┌──

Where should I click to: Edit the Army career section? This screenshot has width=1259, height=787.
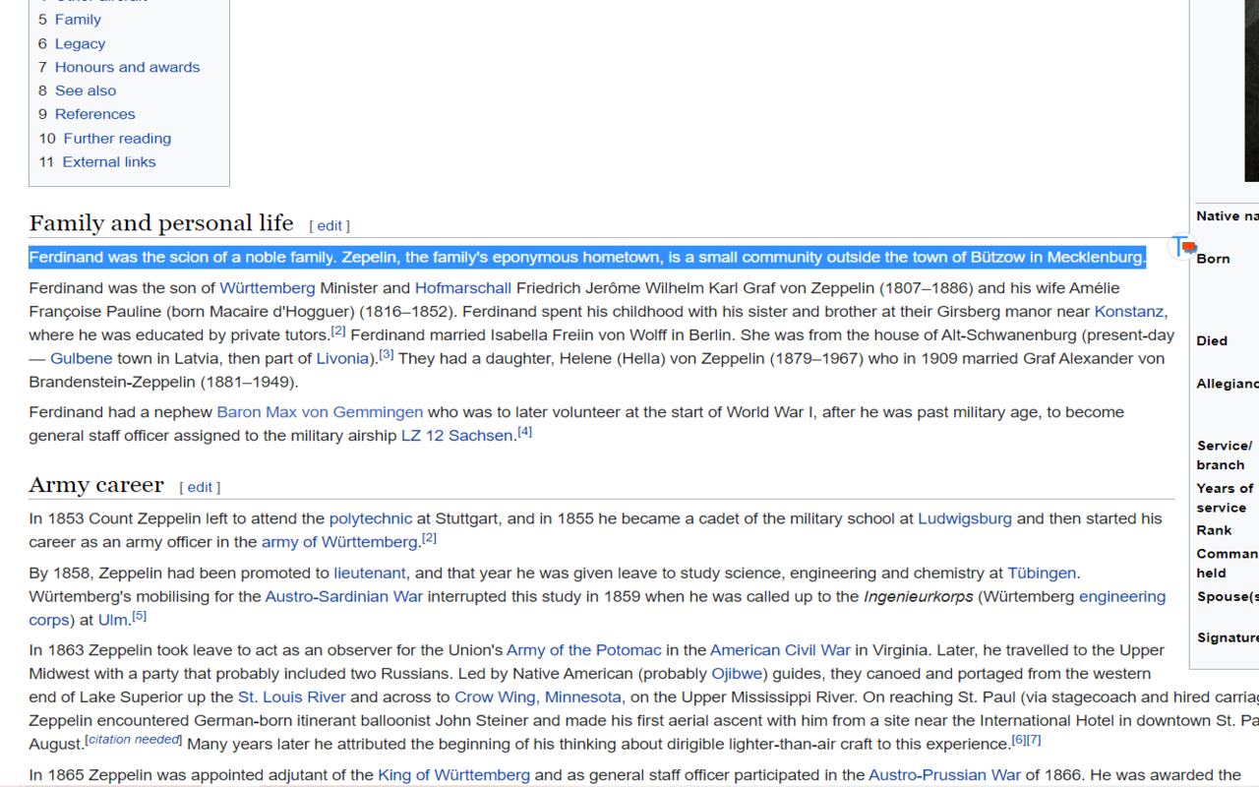click(x=200, y=487)
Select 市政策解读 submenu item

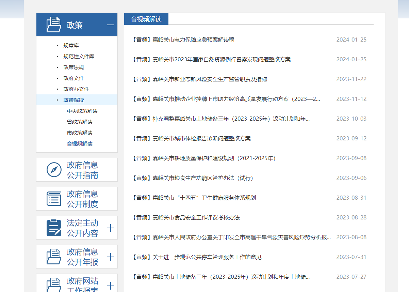80,133
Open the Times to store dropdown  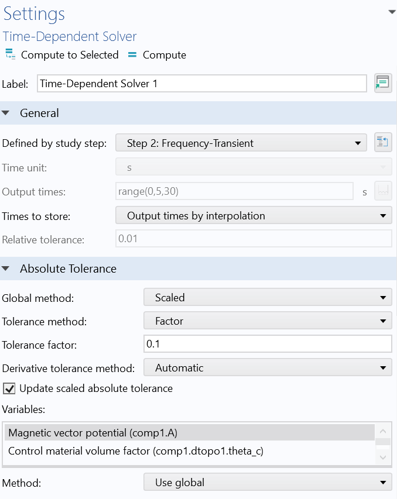coord(253,216)
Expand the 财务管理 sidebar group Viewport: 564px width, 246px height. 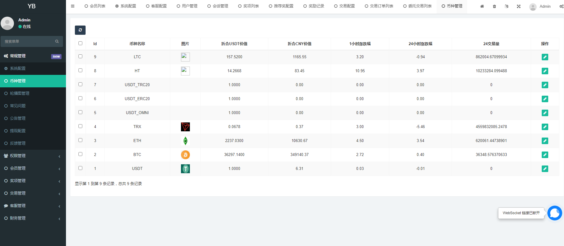click(33, 218)
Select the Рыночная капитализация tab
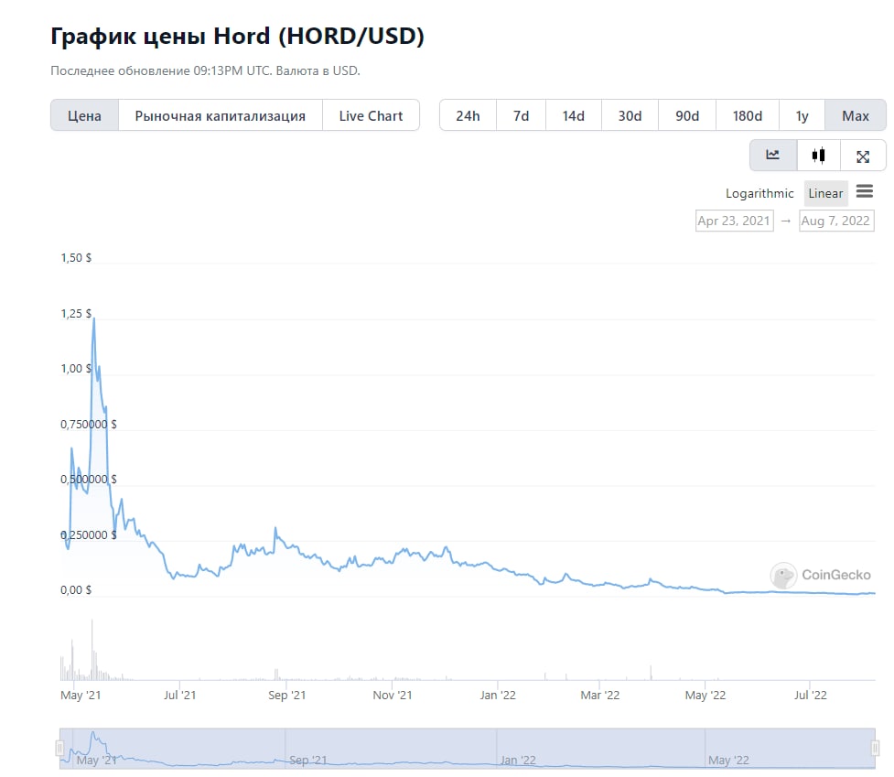The image size is (894, 777). tap(221, 115)
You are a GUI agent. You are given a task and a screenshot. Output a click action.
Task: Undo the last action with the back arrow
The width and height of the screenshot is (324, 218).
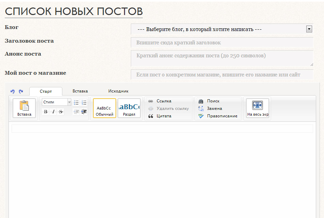tap(13, 91)
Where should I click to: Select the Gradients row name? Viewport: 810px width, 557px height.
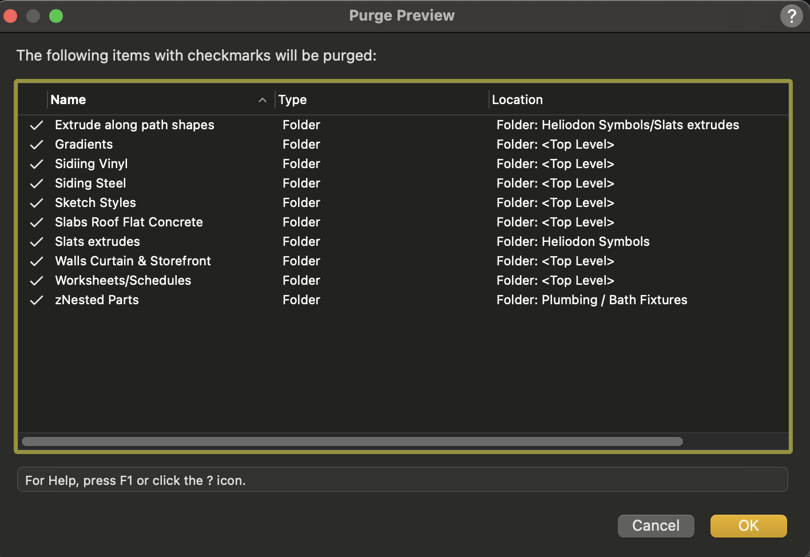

└──

_What to work on_: Check every line above for the word "action" and copy those that have it.

_Answer below_:
You are a GUI agent. You are given a task and a screenshot. Output a click action.
Task: Undo the last action with the back arrow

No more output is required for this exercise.